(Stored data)
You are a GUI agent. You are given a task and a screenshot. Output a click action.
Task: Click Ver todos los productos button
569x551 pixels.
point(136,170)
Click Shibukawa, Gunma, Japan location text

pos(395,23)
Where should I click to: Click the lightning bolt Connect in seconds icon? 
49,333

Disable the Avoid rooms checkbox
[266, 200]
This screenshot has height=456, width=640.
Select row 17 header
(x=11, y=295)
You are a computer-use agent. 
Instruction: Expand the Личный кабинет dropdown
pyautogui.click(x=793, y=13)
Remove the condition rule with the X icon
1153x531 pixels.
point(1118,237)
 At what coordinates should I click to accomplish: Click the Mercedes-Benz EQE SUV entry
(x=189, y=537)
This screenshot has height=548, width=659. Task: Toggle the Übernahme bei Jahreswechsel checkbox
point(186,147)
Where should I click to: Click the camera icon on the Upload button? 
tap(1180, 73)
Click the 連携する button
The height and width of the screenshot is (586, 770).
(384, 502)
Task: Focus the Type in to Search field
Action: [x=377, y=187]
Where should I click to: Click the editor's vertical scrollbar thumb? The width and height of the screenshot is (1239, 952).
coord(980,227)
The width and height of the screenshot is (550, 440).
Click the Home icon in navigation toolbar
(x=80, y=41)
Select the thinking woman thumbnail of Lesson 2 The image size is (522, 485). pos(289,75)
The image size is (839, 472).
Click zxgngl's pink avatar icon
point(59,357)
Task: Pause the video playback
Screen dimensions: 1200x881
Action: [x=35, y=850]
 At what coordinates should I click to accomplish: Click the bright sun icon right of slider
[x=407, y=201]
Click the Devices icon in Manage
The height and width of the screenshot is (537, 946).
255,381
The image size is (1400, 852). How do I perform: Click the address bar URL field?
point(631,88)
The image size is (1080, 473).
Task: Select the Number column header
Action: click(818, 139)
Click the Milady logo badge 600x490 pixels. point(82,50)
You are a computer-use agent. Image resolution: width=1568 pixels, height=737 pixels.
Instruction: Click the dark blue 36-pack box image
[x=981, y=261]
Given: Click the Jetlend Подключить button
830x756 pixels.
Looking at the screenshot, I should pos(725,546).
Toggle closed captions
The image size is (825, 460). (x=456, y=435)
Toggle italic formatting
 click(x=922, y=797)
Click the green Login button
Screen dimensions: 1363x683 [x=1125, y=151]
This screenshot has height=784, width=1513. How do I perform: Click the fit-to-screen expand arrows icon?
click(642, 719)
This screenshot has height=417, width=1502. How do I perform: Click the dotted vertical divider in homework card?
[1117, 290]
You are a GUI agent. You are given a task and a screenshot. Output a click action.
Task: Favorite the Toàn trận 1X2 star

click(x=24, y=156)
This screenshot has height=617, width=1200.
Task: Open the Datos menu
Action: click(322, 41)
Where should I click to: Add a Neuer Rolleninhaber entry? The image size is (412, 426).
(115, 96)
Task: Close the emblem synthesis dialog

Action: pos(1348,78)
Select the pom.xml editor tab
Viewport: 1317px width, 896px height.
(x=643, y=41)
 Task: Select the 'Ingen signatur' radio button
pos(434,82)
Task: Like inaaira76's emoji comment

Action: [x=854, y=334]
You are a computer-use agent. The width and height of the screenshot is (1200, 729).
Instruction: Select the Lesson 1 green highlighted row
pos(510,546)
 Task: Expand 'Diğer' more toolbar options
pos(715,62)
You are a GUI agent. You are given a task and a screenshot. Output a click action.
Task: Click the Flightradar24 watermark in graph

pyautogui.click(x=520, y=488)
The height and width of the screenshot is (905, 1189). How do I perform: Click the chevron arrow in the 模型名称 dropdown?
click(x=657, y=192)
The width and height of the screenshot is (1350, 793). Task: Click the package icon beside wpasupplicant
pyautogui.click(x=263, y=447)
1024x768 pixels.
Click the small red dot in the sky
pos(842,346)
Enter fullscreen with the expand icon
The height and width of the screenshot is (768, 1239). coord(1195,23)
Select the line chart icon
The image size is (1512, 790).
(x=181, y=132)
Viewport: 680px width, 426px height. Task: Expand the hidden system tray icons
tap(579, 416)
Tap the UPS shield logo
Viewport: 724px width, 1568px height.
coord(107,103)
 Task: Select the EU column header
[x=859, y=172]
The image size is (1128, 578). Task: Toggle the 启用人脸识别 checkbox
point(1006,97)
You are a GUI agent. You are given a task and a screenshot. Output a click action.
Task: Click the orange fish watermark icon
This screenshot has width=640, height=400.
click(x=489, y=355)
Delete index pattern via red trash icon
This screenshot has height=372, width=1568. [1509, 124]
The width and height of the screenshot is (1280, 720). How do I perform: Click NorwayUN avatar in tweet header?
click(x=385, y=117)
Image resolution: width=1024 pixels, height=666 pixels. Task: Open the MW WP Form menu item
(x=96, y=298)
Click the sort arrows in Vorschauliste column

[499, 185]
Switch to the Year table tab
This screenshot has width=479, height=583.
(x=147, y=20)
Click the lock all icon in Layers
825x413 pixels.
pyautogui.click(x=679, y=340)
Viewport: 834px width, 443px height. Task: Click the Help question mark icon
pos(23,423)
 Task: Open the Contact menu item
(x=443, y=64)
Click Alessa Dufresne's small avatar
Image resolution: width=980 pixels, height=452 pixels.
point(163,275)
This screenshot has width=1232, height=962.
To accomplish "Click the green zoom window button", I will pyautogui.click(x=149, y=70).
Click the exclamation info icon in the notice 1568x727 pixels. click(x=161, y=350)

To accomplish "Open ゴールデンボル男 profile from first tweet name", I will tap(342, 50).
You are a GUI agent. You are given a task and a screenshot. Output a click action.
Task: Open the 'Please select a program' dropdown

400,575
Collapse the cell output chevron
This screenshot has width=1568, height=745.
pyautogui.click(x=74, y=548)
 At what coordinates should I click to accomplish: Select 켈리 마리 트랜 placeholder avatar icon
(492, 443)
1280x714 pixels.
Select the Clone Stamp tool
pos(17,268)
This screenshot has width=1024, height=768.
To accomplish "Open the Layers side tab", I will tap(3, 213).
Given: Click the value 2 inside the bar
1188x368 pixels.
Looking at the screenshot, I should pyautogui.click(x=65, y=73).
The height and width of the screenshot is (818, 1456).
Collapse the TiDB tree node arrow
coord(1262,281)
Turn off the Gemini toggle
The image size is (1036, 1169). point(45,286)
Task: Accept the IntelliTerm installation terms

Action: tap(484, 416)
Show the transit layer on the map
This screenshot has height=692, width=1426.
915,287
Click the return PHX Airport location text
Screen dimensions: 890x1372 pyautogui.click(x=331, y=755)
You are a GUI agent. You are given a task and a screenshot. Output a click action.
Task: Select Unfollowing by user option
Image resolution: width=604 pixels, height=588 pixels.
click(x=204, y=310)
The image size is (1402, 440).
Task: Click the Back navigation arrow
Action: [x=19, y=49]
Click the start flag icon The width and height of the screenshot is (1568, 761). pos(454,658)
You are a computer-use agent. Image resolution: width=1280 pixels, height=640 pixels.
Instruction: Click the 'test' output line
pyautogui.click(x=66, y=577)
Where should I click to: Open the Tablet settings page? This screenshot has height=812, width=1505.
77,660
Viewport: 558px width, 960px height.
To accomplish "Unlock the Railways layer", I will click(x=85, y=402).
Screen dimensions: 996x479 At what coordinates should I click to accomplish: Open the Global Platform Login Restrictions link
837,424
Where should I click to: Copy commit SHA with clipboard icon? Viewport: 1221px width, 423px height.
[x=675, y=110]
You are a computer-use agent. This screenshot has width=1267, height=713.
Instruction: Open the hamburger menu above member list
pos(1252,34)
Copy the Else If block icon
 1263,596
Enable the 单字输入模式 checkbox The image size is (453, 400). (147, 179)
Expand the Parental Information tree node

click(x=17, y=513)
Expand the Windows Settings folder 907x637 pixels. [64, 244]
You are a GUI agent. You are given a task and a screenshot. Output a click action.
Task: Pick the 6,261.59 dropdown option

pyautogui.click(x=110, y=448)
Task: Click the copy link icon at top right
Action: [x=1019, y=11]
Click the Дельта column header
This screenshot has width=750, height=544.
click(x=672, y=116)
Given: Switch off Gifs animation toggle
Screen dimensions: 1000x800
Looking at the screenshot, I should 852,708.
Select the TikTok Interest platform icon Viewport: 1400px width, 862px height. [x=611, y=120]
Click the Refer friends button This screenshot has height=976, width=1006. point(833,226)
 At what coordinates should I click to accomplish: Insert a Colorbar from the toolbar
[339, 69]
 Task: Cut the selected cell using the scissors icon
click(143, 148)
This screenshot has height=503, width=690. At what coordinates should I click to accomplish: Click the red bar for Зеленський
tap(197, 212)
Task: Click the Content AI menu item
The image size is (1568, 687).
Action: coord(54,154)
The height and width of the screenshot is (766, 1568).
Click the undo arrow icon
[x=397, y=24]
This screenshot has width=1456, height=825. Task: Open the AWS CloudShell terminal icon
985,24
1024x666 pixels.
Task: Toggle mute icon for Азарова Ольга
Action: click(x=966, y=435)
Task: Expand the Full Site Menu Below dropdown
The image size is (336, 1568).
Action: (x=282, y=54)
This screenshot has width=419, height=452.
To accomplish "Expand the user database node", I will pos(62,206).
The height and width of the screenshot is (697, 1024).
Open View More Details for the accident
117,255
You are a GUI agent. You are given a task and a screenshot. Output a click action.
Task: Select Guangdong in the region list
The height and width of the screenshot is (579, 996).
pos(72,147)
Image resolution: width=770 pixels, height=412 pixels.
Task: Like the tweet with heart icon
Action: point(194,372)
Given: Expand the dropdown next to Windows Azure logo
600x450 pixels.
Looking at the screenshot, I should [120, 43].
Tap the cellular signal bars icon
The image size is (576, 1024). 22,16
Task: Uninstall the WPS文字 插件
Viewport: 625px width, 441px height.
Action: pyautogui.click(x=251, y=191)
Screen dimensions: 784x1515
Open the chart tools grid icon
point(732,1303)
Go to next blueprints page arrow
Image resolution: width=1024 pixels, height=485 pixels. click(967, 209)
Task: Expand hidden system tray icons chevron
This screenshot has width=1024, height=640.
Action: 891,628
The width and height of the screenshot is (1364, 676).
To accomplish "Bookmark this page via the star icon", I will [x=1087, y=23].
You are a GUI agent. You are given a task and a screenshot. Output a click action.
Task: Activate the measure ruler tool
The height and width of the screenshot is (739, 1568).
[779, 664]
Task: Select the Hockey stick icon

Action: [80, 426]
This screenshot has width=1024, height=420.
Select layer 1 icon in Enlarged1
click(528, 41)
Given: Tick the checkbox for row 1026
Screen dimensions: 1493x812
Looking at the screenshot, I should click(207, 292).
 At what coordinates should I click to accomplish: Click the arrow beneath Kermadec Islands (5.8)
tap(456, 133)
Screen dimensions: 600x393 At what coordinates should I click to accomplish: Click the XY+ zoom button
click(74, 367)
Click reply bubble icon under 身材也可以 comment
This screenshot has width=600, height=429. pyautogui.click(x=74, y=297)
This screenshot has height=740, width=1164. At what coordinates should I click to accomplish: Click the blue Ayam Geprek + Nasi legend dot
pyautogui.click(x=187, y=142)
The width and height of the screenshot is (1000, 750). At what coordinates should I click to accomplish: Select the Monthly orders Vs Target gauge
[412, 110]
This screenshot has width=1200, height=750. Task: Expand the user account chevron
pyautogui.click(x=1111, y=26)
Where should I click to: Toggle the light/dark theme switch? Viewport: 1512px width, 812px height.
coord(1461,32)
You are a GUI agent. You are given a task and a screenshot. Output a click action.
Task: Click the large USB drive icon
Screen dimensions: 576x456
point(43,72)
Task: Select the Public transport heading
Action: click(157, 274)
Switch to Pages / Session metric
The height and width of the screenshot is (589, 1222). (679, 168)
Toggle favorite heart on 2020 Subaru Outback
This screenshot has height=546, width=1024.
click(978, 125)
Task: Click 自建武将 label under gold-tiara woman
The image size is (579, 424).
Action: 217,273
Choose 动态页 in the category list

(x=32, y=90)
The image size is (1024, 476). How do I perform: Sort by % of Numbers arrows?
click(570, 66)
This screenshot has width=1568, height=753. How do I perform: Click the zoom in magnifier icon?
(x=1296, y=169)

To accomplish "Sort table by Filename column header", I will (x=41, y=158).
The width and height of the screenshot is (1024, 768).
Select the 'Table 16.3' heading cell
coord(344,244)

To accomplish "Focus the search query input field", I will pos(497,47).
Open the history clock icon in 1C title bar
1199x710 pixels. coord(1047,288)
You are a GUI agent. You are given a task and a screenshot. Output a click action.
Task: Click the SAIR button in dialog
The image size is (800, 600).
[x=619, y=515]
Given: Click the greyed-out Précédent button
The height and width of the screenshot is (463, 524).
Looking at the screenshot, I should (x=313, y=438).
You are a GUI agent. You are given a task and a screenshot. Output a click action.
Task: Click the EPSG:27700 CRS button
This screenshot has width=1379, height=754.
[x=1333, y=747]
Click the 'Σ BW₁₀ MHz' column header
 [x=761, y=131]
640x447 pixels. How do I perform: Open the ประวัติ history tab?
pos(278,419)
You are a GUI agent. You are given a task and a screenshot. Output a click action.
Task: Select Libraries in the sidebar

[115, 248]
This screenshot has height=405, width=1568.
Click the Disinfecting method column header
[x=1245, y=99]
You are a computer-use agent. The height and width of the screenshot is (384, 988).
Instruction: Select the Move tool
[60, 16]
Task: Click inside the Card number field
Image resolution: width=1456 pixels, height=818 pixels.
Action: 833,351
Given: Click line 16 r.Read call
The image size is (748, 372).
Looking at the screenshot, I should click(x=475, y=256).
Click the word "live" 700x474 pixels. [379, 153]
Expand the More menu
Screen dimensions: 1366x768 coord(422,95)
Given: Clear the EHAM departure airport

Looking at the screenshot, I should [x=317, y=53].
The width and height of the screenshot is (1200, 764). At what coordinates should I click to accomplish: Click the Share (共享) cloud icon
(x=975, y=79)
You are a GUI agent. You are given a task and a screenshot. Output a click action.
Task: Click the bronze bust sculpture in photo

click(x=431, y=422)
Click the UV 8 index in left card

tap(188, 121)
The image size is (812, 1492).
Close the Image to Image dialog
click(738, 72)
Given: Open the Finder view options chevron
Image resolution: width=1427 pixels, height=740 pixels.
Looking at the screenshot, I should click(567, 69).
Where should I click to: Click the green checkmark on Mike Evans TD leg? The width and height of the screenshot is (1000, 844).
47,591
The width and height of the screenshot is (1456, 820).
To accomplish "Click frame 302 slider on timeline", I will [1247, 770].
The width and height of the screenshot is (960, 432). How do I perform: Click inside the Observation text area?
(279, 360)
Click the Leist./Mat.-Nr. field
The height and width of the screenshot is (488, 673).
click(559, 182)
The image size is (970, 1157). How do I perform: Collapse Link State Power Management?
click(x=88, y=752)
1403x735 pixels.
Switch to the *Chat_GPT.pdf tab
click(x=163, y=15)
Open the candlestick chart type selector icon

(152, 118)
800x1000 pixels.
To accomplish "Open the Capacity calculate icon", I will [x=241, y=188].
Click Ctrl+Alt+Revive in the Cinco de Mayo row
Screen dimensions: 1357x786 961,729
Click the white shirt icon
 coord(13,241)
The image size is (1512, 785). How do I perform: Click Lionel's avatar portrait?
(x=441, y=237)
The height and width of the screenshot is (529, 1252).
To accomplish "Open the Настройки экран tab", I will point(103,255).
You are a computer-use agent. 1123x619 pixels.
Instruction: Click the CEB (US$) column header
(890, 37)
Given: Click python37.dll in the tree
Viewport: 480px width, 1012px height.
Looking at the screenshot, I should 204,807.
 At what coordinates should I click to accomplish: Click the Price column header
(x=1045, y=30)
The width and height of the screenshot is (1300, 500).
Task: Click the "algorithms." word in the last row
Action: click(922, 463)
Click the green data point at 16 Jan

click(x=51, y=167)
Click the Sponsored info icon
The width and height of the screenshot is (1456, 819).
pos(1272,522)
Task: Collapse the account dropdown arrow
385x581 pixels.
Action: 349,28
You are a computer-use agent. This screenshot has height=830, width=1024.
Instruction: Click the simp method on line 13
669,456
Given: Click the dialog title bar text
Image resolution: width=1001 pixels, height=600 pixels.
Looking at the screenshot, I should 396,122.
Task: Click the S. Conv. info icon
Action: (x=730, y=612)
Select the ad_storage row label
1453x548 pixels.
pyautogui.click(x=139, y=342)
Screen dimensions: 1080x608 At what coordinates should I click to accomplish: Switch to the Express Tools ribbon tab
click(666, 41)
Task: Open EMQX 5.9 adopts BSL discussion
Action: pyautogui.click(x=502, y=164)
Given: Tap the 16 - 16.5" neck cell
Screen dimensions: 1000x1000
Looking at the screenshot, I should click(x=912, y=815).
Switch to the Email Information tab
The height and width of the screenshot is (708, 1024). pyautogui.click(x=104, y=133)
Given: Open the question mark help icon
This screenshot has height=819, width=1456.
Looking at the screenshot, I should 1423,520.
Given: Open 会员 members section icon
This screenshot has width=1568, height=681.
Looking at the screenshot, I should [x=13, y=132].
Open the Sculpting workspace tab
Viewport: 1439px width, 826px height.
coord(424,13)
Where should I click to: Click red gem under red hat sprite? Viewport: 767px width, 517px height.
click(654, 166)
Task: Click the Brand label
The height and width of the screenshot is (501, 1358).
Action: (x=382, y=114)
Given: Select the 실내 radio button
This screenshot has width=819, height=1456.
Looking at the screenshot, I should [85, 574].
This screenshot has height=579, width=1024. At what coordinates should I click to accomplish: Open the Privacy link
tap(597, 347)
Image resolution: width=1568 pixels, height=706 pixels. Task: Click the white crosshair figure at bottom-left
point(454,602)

About this task: In the records above, some lines hold the word "Windows"; copy each such line.

Exercise response:
Expand the Windows Settings folder 907x637 pixels. [64, 244]
Given: Expand the dropdown next to Windows Azure logo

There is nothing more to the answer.